- TASK DESCRIPTION
Each line in the records that mentions the word "Explorer" needs to be listed.

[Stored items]
_ _ _ _ _

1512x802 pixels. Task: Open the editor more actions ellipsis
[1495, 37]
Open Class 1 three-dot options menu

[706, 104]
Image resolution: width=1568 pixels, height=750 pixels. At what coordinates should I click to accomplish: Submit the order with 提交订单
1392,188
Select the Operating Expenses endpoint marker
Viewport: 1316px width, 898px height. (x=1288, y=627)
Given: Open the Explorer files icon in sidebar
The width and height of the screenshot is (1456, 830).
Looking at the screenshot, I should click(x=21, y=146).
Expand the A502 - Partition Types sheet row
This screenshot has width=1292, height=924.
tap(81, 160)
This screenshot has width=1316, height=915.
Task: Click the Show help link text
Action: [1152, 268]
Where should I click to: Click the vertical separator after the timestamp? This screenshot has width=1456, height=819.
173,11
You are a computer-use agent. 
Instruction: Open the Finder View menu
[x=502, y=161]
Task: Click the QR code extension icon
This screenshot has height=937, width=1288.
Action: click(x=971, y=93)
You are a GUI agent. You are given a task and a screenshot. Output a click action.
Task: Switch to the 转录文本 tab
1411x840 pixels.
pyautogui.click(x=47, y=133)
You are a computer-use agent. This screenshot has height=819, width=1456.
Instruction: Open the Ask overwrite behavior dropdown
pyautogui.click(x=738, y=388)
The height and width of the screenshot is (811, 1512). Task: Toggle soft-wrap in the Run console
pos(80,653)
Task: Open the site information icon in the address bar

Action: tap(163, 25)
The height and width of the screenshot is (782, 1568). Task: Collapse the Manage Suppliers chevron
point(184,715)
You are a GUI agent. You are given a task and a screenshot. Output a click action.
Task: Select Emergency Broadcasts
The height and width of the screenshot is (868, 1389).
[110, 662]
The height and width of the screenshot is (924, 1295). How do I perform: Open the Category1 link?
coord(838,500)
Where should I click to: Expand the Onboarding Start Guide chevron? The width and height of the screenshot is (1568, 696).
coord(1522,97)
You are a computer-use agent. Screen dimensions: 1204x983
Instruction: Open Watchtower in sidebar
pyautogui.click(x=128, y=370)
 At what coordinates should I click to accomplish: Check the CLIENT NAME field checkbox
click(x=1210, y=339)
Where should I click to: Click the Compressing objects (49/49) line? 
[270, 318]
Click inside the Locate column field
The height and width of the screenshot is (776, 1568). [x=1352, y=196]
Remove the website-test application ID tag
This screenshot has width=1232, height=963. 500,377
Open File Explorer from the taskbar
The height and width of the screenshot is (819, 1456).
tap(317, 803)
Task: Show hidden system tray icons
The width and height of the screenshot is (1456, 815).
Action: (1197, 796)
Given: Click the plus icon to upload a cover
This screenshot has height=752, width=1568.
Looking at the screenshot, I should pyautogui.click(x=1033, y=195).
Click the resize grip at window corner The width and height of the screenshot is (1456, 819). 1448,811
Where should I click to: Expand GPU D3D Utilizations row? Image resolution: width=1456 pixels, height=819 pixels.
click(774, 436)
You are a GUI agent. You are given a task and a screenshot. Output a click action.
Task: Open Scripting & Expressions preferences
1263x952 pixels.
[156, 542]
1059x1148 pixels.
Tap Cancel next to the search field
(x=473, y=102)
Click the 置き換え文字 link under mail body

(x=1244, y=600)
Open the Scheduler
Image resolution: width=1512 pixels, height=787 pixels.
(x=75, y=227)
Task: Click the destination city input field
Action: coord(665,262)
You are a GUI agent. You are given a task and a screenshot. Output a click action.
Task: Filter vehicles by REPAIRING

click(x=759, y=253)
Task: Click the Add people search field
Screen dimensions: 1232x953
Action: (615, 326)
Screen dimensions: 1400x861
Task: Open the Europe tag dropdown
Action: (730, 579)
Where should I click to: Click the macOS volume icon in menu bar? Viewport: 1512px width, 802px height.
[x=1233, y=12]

_ _ _ _ _

- ANSWER SPACE
Given: Open the Explorer files icon in sidebar
Open File Explorer from the taskbar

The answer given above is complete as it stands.